My lifestyle goals seem very different than those of most foreigners in Almaty. Why should I prefer a private car and driver when I can have the discomfort and humiliation of bus 29 at eight on Monday morning? What is the appeal of an empty shop selling Pierre Cardin compared to the human traffic jams of Barakholka bazaar the day before Women’s Day? Why not occasionally call myself “Janibek”? Why not get huge approval simply by saying “hello”… in Kazakh? If I wanted to eat at Hardee’s and hang out with people like me, why should I move around the world?

So yes, almost all of my friends are from Kazakhstan. It’s true that society here is more tribal than in America, and friendships are harder to engineer in Almaty than in, say, St. Louis. But Almaty people are more willing to help find a nice flat at a good price, introduce me to the ex-Minster of Defense, and point out the woman who sells the cheapest basil in the green bazaar.

A big reason I feel at home in Kazakhstan, and across Central Asia, is its comfortable balance between dignity and playfulness. Young people especially seem to appreciate my twisted sense of humor and odd jokes, and I love visiting the families of local friends and have the kind of dinner that, in the American Midwest, is called a “gut buster.” In most ways, Russian and Kazakhstani families are like families anywhere. But the informal intensity of a family gathering in central Asia is a little special. The challenge of a table full of food that you know you will barely dent, but have to try. New Year’s party in the village home of a Russian family. The bag of baursaks and other goodies that make me feel that my next stop is a caravanserai on camelback. The urge to please each other.

I especially feel at home because I found someone to help me create one. Nailya is from Pavlodar but now sees Almaty as home. She has the humor, warmth and solidity that Kazakhstanis wear so well but adds a naturalness that is rare. She has introduced me to her family, including mother and grandmother, which has definitely deepened my sense of family life here. Our household is a crossroads, too, since our cultures and languages are different and her ideas of married life are more traditional than mine.

Kazakhstani life opens many new paths to me. It was intense to be treated by a popular shaman, and feel the power of updated traditions that reach back to ancient China and Siberia. Some crossroads are invisible and almost indefinable, but impossible to dismiss. I don’t know how much she helped me, but she knew things about me she had no way to know, and she certainly reminded me we were in Kazakhstan, not England.

I believe that, sadly, the world overemphasizes power, fancy technology and cash flow but undervalues their cultural and human equivalents. It is all important, but the balance is wrong. So I have gripped the opportunity of learning more about the richness of Russian culture. As a young man and greedy reader, I read books on Russia’s history, literature and the revolution, but had almost no sense of its depth and expressiveness.
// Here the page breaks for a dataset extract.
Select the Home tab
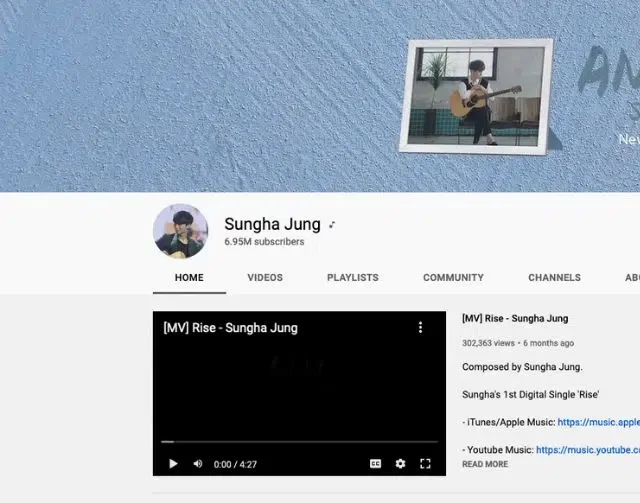Screen dimensions: 640x503 click(x=189, y=277)
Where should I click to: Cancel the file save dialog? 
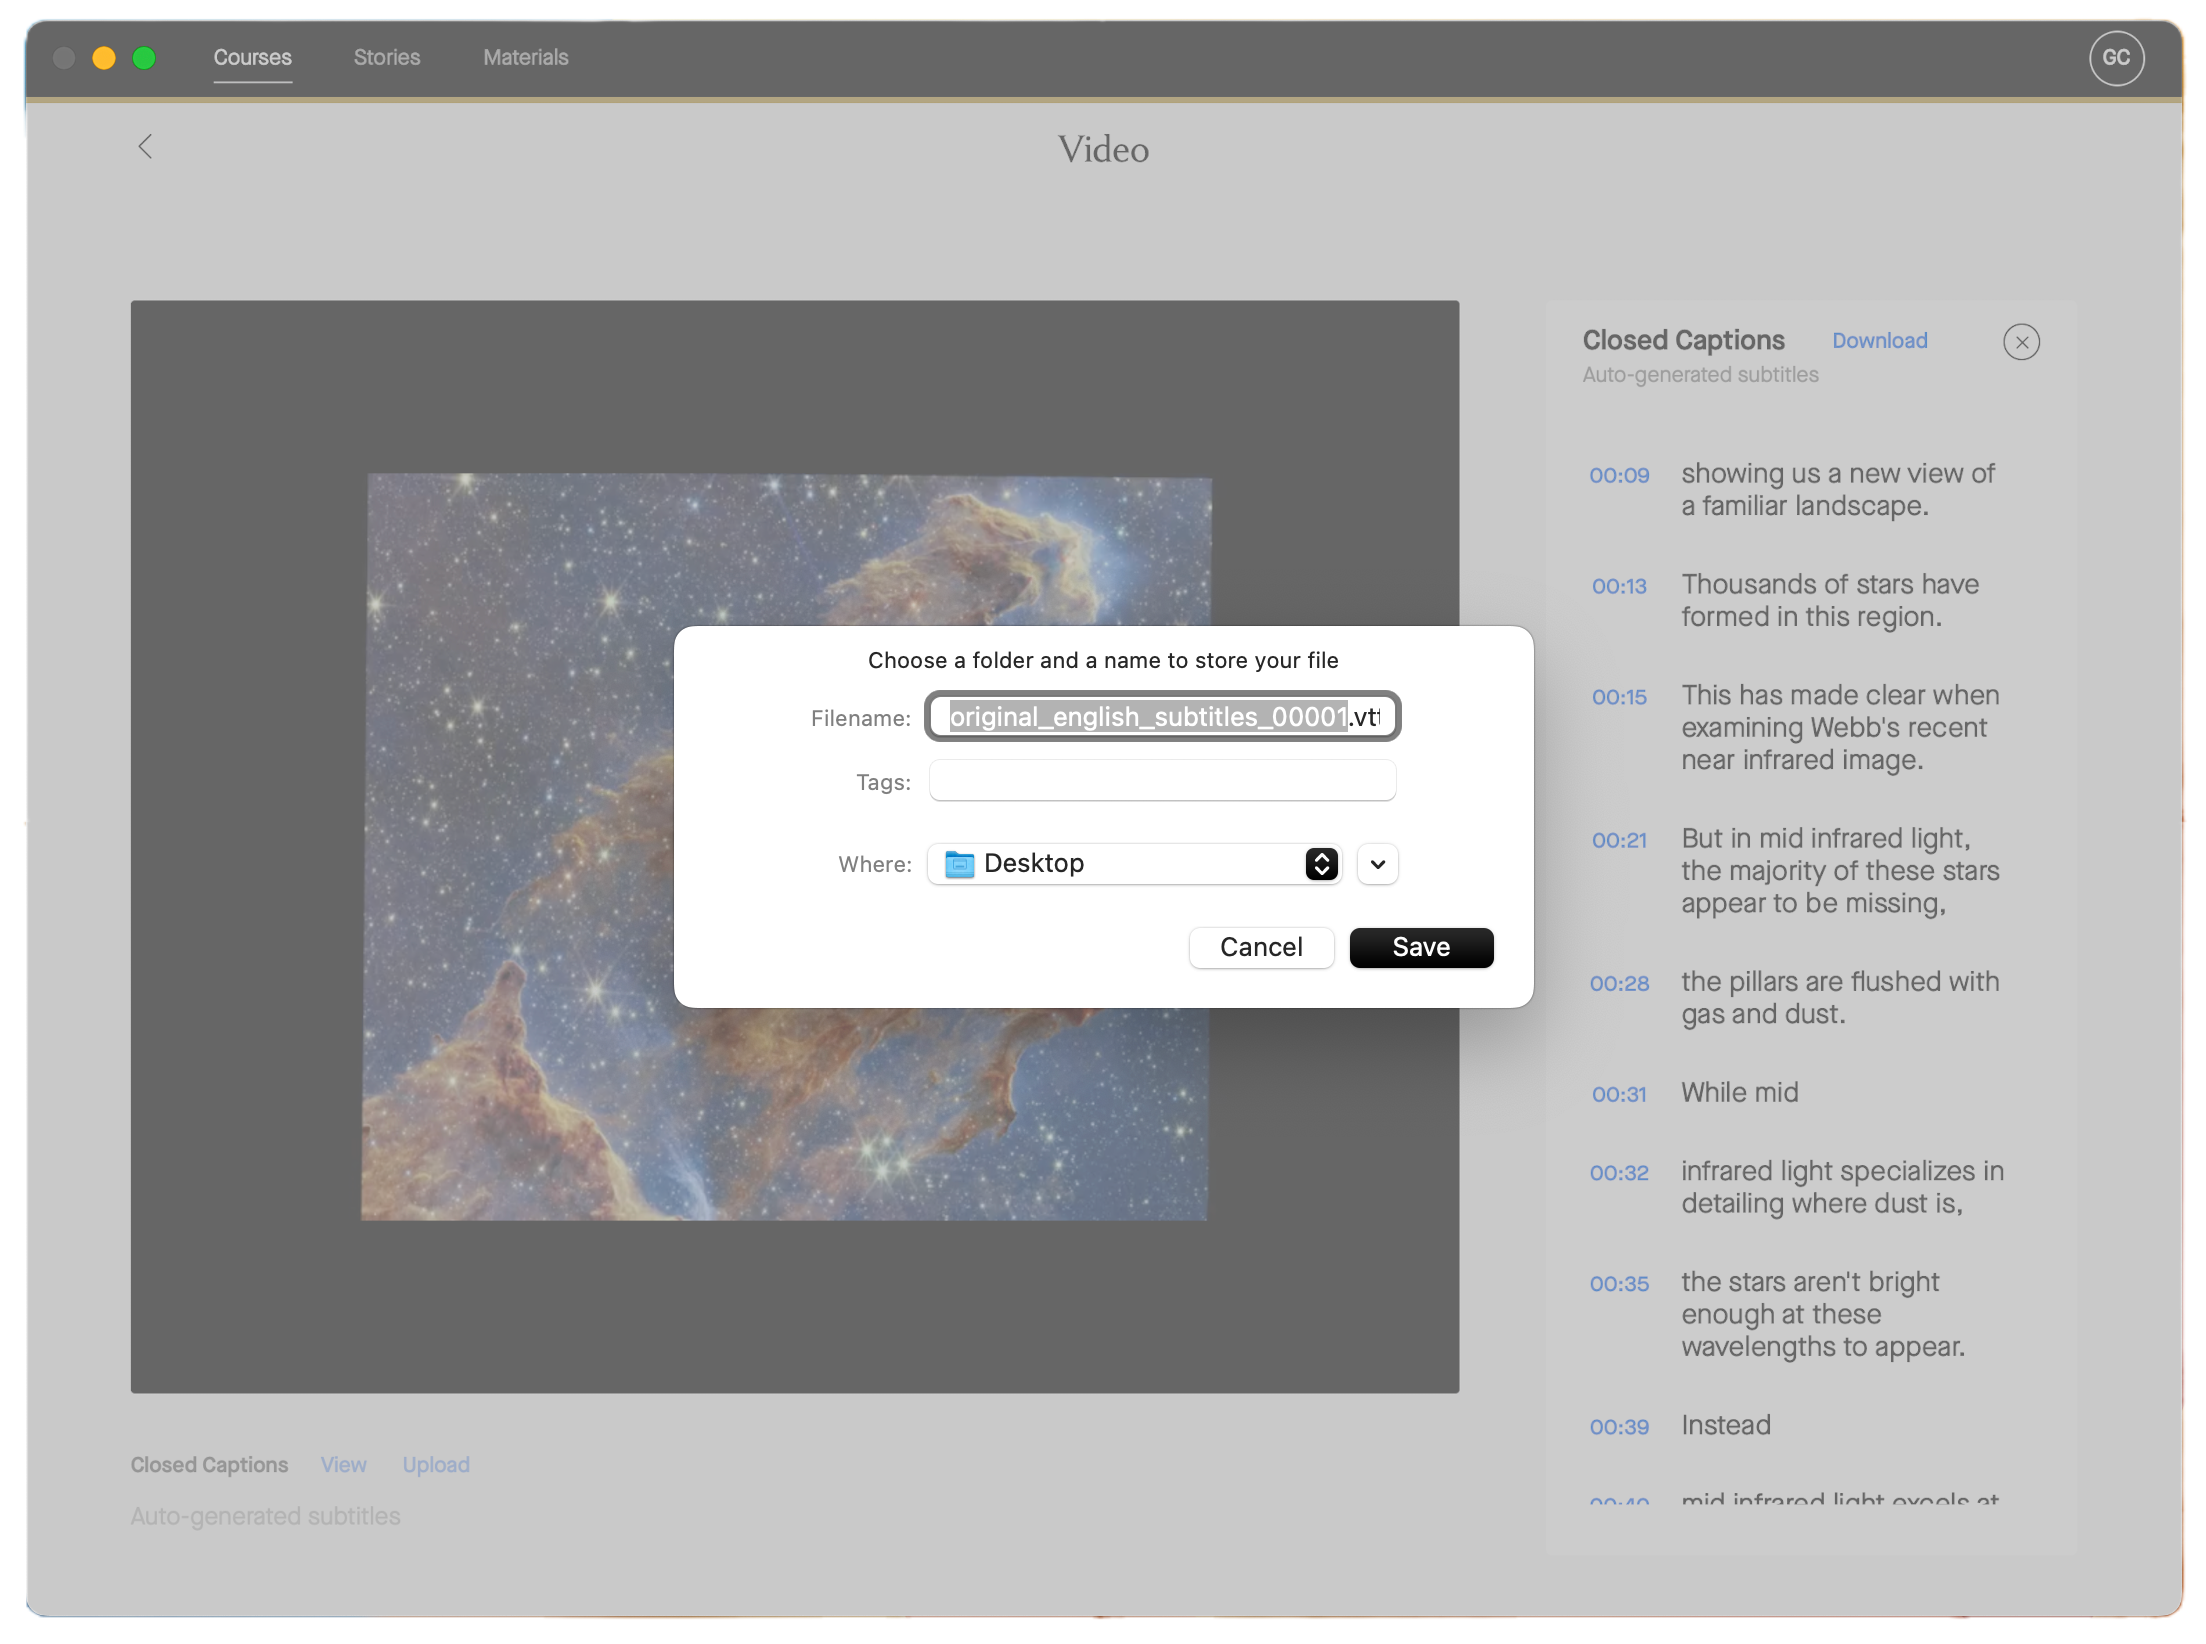[x=1261, y=947]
I have learned a little here that means a lot.

I have also tried to get some sense of the thrust of Kazakhstan culture. It was a complex, moving experience to visit the home of Djambul, with its construction of music, poetry, and tradition. I enjoy hearing, and trying to play, traditional music like the kobyz.

Kazakhstan is not a tourist destination on par with India or Peru. But I have taken advantage of my loose professor’s schedule to visit most parts of the country, walking along the river in Kostanai and seeing ice sculptures in Karaganda. The Altai Mountains are simply magical, and a summer morning there will never really fade. Shymkent is full of rough energy and cheer. Astana is… well, Astana, all shiny vertical and earthy horizontal.
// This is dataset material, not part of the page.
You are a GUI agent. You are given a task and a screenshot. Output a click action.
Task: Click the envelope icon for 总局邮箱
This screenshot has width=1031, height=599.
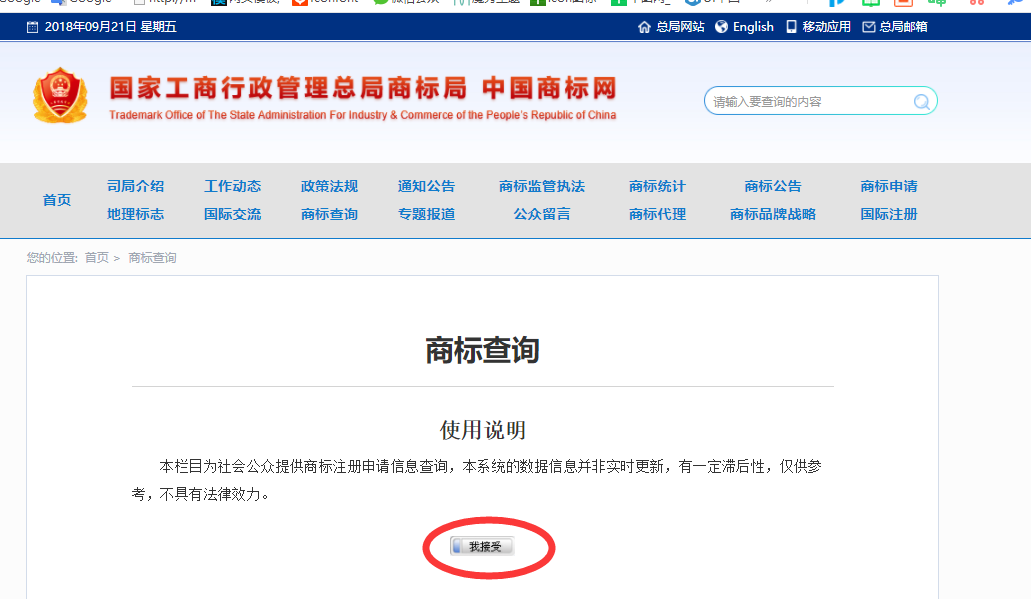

I realize that I’m very lucky to be in this position in this location at this moment. I can pick and choose my work because so few people here have my education and experience. I have had many stimulating consulting opportunities, and teach English less for the money than for this way to be a part of constructive change.

Doing business in Almaty is a complex experience. Many things are difficult here, with many more barriers to creating a small business or consultancy. Other parts are easier: meeting important people is much less formal, only because many seem to want to meet new people. Kazakhstan has many needs, like advanced research and writing skills, that make me feel much more valued than I ever felt in the U.S. Although I often face new cultural norms and expectations, I enjoy working with people who are overwhelmingly decent and constructive.

I came here as a teacher. KIMEP, despite its many flaws, is profoundly needed by Kazakhstan as a bridge across geographies, cultures and times, and I am lucky to be useful there. Education, perhaps like that designed for Nazarbayev University, is essential. However, the skill that matters most is the skill to adapt and imagine, more than to control and even more than to understand. Albert Einstein knew this, and it is more true than ever. The emerging generation of Kazakhstan is ready for this idea, probably more so than many of their teachers. In a dynamic world teachers must be ready to learn from their students, and mine teach me a great deal. For example, it can only help to learn not only from the strengths of Western education, but also from its weaknesses.

After only 3 ½ years, I still understand very little about this country except its complexity. However, I allow myself the luxury of making wishes. I wish that more people could shake off more of the Soviet structuralism that has little value in a digital world. I wish its leaders had more faith in their citizens and in the contributions of new, strange, uncomfortable ideas, and less faith in power. I wish Kazakhstanis of all backgrounds could see themselves from outside and better understand their potential. I wish foreigners and locals could do more to find a better, hybrid culture. The Kazakhstani perception needs to go beyond Hollywood’s suggestion that everything is perfect in the West, and is only worthwhile to the extent that it copies the West. I wish the brake of corruption could be lifted from Kazakh society.

Our new crossroads is the Internet, which has emerged at the perfect time to benefit Kazakhstan. Its multi-layered dialog can dissolve the miles between here and many other places, while taking advantage of the natural intercultural curiosity and skill that so many young people have. The nation is working hard to encourage Internet capacity, both technological and human, but I think needs to accept the crossroad’s price of new ideas. I think the national goal can do far more than accept the Internet, and help to lead it by developing and contributing its own perspectives.

What impresses me most about Kazakhstan? Its ability—its hunger—to reinvent itself. I want to see more clarity about the nation’s direction beyond industrial production and international status, but its drive is clear – drive like those that propelled America and China to global importance. I feel that more of that drive needs to consider the social, cultural, human needs of the nation.

So some morning, if you see an odd small man with a big mustache looking up at the trees and down at the Metro on Abai Avenue, it could be me. Say “zdrastvuitie” or “salam” and I will probably cheerfully answer.

The author is an Associate Professor at the Department of Journalism and Mass Communication of the Kazakhstan Institute of Management and Economic Prognosis (KIMEP). He also works as a consultant, and has lived in Almaty for 3 1/2 years

The Russian-language edited version of this commentary was published in Esquire magazine in January 2013.